Arabie Saoudite: la flagellation d'un blogueur reportée
Les autorités saoudiennes ont reporté la flagellation du blogueur ...© 2015 AFP
Les autorités saoudiennes ont reporté la flagellation du blogueur Raef Badaoui, qui s'était vu infliger la semaine dernière une première série des 1.000 coups de fouet auxquels il a été condamné pour insulte à l'islam, au grand dam des défenseurs des droits de l'Homme.
Prévue ce vendredi, la flagellation de Raef Badaoui a été reportée, probablement d'une semaine, car les plaies des premiers coups de fouets n'ont pas suffisamment cicatrisé, selon son épouse et Amnesty International.
M. Badaoui, 31 ans, a été condamné en novembre à dix ans de prison, une amende de 1.000 riyals (266.000 USD) et 1.000 coups de fouet répartis sur 20 semaines pour «insulte à l'islam».
Il s'est vu infliger le 9 janvier devant une mosquée de Jeddah (ouest) les 50 premiers coups de fouet, déclenchant un tollé international, et devait en recevoir 50 autres ce vendredi.
Mais selon Amnesty International, «le médecin avait conclu que les blessures n'avaient pas encore cicatrisé correctement et que (le militant) ne serait pas capable de supporter une autre séance de coups de fouet».
L'épouse du blogueur, Ensaf Haidar, a indiqué à l'AFP avoir appris vendredi que le cas de Raef Badaoui avait été «renvoyé par le Tribunal royal à la Cour suprême il y a presque un mois», ce qui pourrait ouvrir la voie à un appel.
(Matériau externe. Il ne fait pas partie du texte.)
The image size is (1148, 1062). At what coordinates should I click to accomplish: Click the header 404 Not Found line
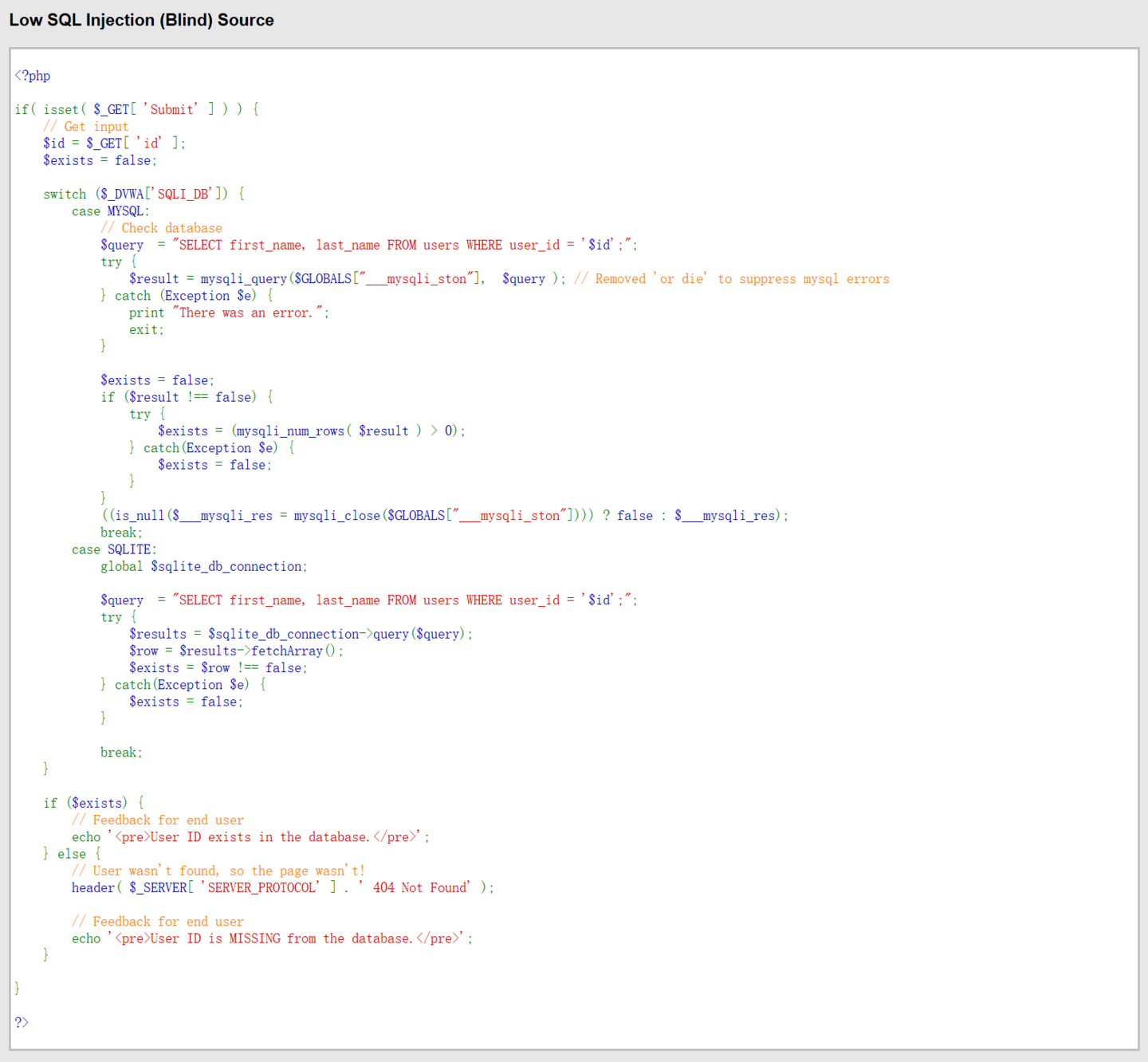[282, 887]
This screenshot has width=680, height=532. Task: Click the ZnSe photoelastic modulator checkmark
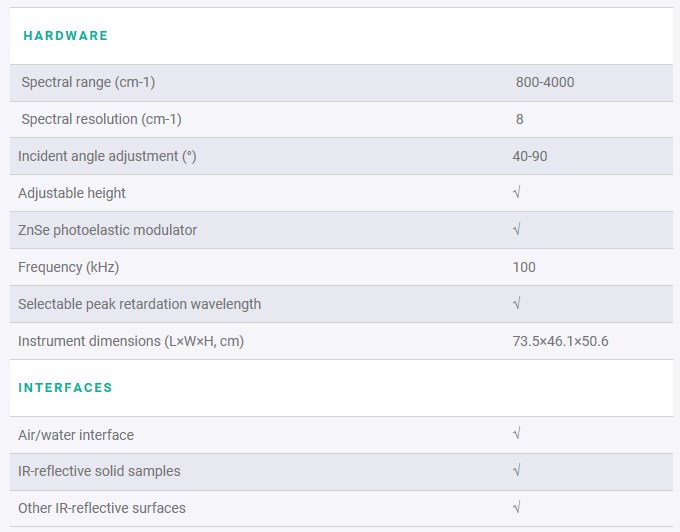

- 'Inhumanité scandaleuse' -
Les prochains coups de fouet auront «probablement lieu vendredi» 23 janvier, a ajouté l'épouse du blogueur jointe par téléphone au Canada où elle a trouvé refuge avec ses trois enfants. Elle a exhorté «le monde entier (...) à mettre la pression sur l'Arabie saoudite pour qu'elle libère Raef».
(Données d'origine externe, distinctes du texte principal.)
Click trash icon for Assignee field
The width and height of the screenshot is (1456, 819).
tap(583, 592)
Amnesty International a de nouveau dénoncé une peine d'une «inhumanité scandaleuse», tandis que Reporters sans frontières a demandé «l’abandon pur et simple de cette sentence barbare», craignant que M. Badaoui ne survive pas aux coups.
Emprisonné depuis 2012, Raef Badaoui était l'animateur du site internet Liberal Saudi Network et a été le lauréat en 2014 du prix Reporters sans frontières (RSF) pour la liberté de la presse.
Les autorités ont fermé ce site. Une femme qui militait pour les droits de l'Homme aux côtés de M. Badaoui, Souad Chammari, avait indiqué lors de sa condamnation que le site avait «critiqué la police religieuse».
Mme Haidar a déclaré à l'AFP que le procès était centré sur des déclarations qu'il avait faites à France 24 en décembre 2010. «Un athée a le droit de dire ce qu'il veut (...) et personne n'a le droit de lui réclamer des comptes pour ses opinions», avait-il dit à la chaîne basée à Paris.
- Condamnations internationales -
A l'époque, M. Badaoui avait indiqué que son site «avait mis en colère les radicaux en Arabie parce qu'il exposait leurs actions, tout particulièrement ceux de la Commission de la promotion de la vertu et de la prévention du vice», la police religieuse.
Il avait également dit avoir dû se cacher après avoir reçu des menaces, notamment de mort.
Jeudi, le Haut Commissaire de l'ONU aux droits de l'Homme, Zeid Ra'ad Al Hussein, avait exhorté le roi Abdallah d'Arabie saoudite à gracier le blogueur, soulignant que la flagellation «est interdite par la législation internationale».
Cette peine a été jugée «inacceptable» par l'Union européenne, et les Etats-Unis ont évoqué une «punition inhumaine» et appelé les autorités à l'annuler.
L'Arabie saoudite, berceau du wahhabisme (version rigoriste de l'islam), est un royaume ultraconservateur. Toute critique de la dynastie des Al-Saoud, des institutions religieuses et de l'islam est passible de poursuites judiciaires.
Le royaume est par ailleurs régulièrement épinglé par les ONG de défense des droits de l'Homme pour ses exécutions. Pas moins de 10 personnes ont déjà été exécutées depuis le début de l'année.